DIRECTIONS:
1. In the article on U.S. alcohol in Canadian liquor stores, on what date does the end of tariffs on CUSMA-compliant goods take effect?
2. Return the stretch from "Will U.S.-made alcoholic" through "the provincial level." in the article on U.S. alcohol in Canadian liquor stores, copied word for word.

TEXT PASSAGE:
Will U.S.-made alcoholic drinks return to Canadian liquor stores? Here’s what to know

Empty shelves where alcohol and wine from the United States used to be at the NSLC (Nova Scotia Liquor Commission). Canada is lifting tariffs on U.S. alcoholic beverages, but some provincial bans on the sale of American beer, wine and spirits remain.

Among the lengthy list of imported U.S. goods soon to be free from Canadian counter-tariffs are spirits, wine and beer. But a U.S. liquor industry advocacy group said it matters little without change at the provincial level.

“This is a very positive sign,” Distilled Spirits Council President of the United States (DISCUS) CEO Chris Swonger

stated this week

after Prime Minister Mark Carney announced the end of tariffs on goods compliant with the existing Canada-United States-Mexico Agreement (CUSMA) as of Sept. 1.

“But until all provinces put American spirits back on their shelves it won’t have much of an impact.”

In concert with former prime minister Justin Trudeau’s retaliatory tariffs, one of the foremost courses of action premiers took to U.S. President Donald Trump’s sweeping 25 per cent tariffs on Canadian goods was to yank U.S.-made alcoholic beverages from their shelves.

In the weeks ahead and just following the U.S. tariff taking effect on March 4, B.C., Manitoba, Ontario, Quebec and all of Atlantic Canada, along with Nunavut, stopped selling and ordering from south of the border.

Alberta, Saskatchewan, the Northwest Territories, and the Yukon, meanwhile, stopped importing new products but permitted the sale of existing stock. The two prairie provinces, however, have since lifted the purchasing moratorium.

“The unfortunate decision to remove American spirits from Canadian retail shelves is not only harming U.S. distillers, but it’s also needlessly reducing revenues for the provinces, and placing unnecessary burdens on Canadian consumers and hospitality businesses,” Swonger stated.

RECORDED INFORMATION:
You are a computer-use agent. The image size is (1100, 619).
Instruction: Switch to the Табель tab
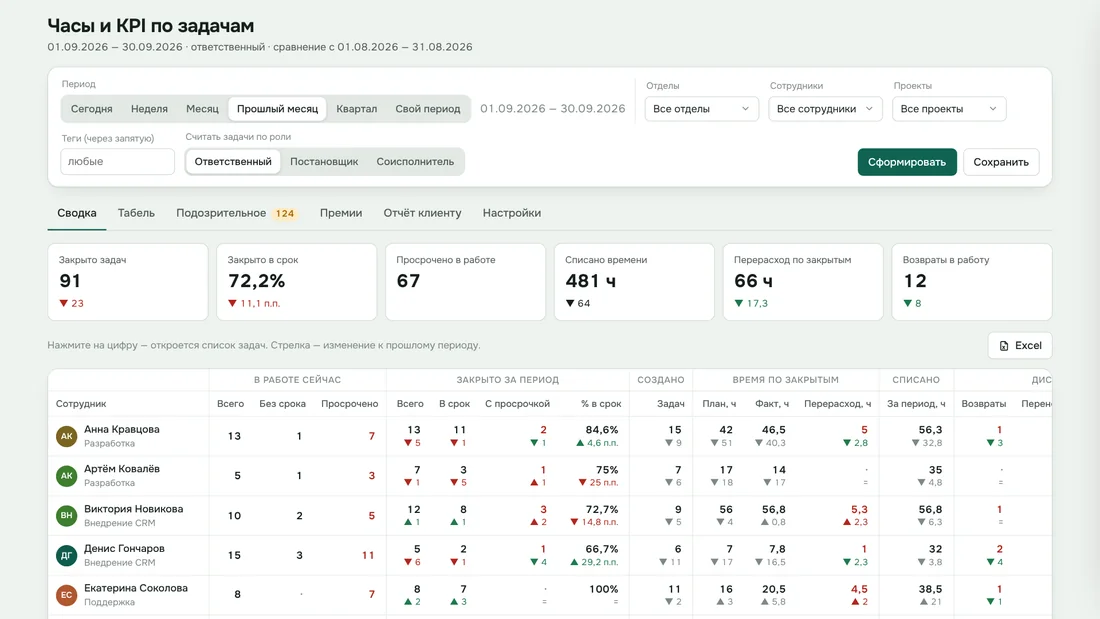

ANSWERS PROVIDED:
1. Sept. 1

2.
Will U.S.-made alcoholic drinks return to Canadian liquor stores? Here’s what to know

Empty shelves where alcohol and wine from the United States used to be at the NSLC (Nova Scotia Liquor Commission). Canada is lifting tariffs on U.S. alcoholic beverages, but some provincial bans on the sale of American beer, wine and spirits remain.

Among the lengthy list of imported U.S. goods soon to be free from Canadian counter-tariffs are spirits, wine and beer. But a U.S. liquor industry advocacy group said it matters little without change at the provincial level.